A Pesquisa Nacional por Amostra de Domicílios (Pnad) do Instituto Brasileiro de Geografia e Estatística (IBGE), de 2008, revelou que 92,5 milhões de pessoas com mais de 5 anos estavam de certa forma envolvidas no trabalho infantil. Dessas, 4,5 milhões tinham entre 5 e 17 anos. Mas, apesar dos números, o Ministério do Desenvolvimento Social e Combate à Fome acredita que houve um avanço nos últimos anos e que mais de 3 milhões de crianças já deixaram o trabalho precoce.
Para a secretária-executiva do Fórum Nacional de Prevenção e Erradicação do Trabalho Infantil, Isa Maria de Oliveira, a redução tem sido muito lenta. “A infância é um período muito curto e então quando estamos falando no trabalho infantil, que é uma violação dos direitos da criança e do adolescente, é preciso um tempo muito grande de recuperação. O trabalho infantil acaba comprometendo o presente e o futuro da criança”, considera.
O Programa de Erradicação ao Trabalho Infantil (Peti) atende atualmente 820,2 mil crianças e adolescentes no Brasil, sendo 31,9 mil no Paraná. O benefício foi inserido no programa Bolsa Família e o valor transferido varia de R$ 22 a R$ 200 por família. (MGS)

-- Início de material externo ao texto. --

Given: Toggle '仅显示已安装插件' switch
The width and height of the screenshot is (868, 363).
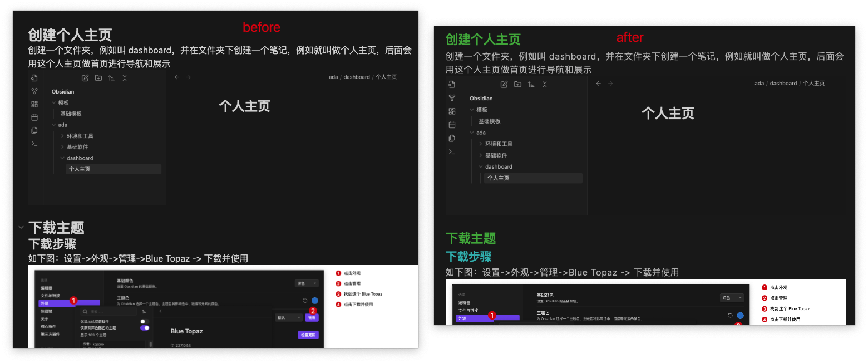Looking at the screenshot, I should coord(144,321).
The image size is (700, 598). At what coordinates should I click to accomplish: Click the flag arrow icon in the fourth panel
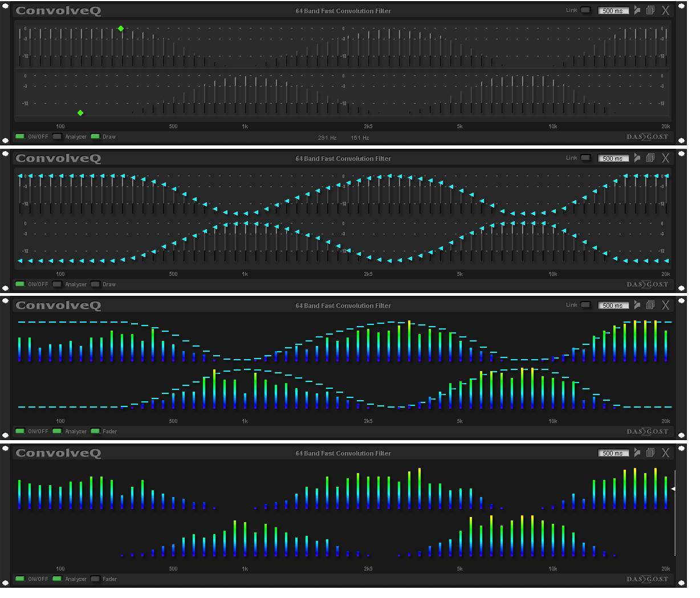pyautogui.click(x=637, y=453)
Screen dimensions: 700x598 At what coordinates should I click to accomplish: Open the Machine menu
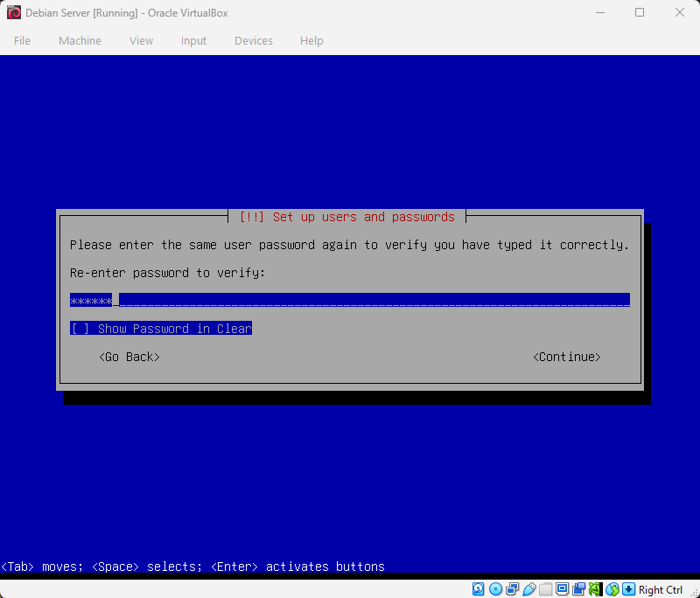[80, 40]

Para Margaret, muito mais que a conscientização dos pais, um fator preponderante para a redução efetiva da mão de obra infantil no fumo é a mudança no sistema de integração das fumageiras. “Elas exigem qualidade e quantidade”, aponta a procuradora. Como a produção da matéria prima para a indústria tabagista é basicamente familiar, os produtores acabam reunindo a família inteira para todas as etapas da safra, que ocorre uma vez por ano. Uma alternativa, segundo a procuradora, é diversificar a produção para evitar a mão de obra familiar.

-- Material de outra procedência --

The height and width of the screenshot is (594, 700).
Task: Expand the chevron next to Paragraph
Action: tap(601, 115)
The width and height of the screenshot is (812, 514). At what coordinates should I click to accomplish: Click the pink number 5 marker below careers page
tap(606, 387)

Luiz Ferreira dos Santos, que produz fumo há 19 anos em seu sítio na zona rural de Guamiranga, também na região Centro-Sul, afirma que somente o filho de 27 anos trabalha com ele na produção, já que as duas filhas de 25 e 18 anos trabalham na cidade e a caçula, de 8 anos, só estuda. “Eu me criei trabalhando na lavoura, agora as crianças de hoje não querem”, afirma. Para a secretária-executiva do Fórum Nacional de Prevenção e Erradicação do Trabalho Infantil, Isa Maria de Oliveira, normalmente os pais que permitem que os filhos menores trabalhem têm baixa escolaridade e repetem a infância vivida. “O sistema de proteção não é dado geneticamente, é construído. Se os adultos não têm esses valores, não vão proteger seus filhos”, comenta.
Acordo
Um termo de compromisso firmado entre o Ministério Público do Trabalho do Rio Grande do Sul e o Sinditabaco promoveu o início da distribuição de uma cartilha aos fumicultores dos estados do Sul, no começo de 2009. A publicação, que é repassada a 186 mil produtores de fumo, traz ilustrações informativas sobre a proibição do uso de mão de obra infantil no campo e a necessidade de as crianças estudarem.
O vice-presidente da Associação dos Fumicultores do Brasil (Afubra), Heitor Álvaro Petry, diz que, junto com a cartilha, está havendo uma intensificação na orientação aos produtores para que eles não coloquem crianças e adolescentes para trabalhar nas lavouras. “No entanto, a Constituição diz que um direito da criança e do adolescente é a profissionalização. Então, nós pedimos bom-senso aos nossos produtores para que não coloquem seus filhos pequenos para trabalhar, mas também não vedem as chances de aprendizado. Muitos vão trabalhar na cidade, mas outros preferem ficar no campo e eles precisam conhecer o trabalho dos pais”, argumenta.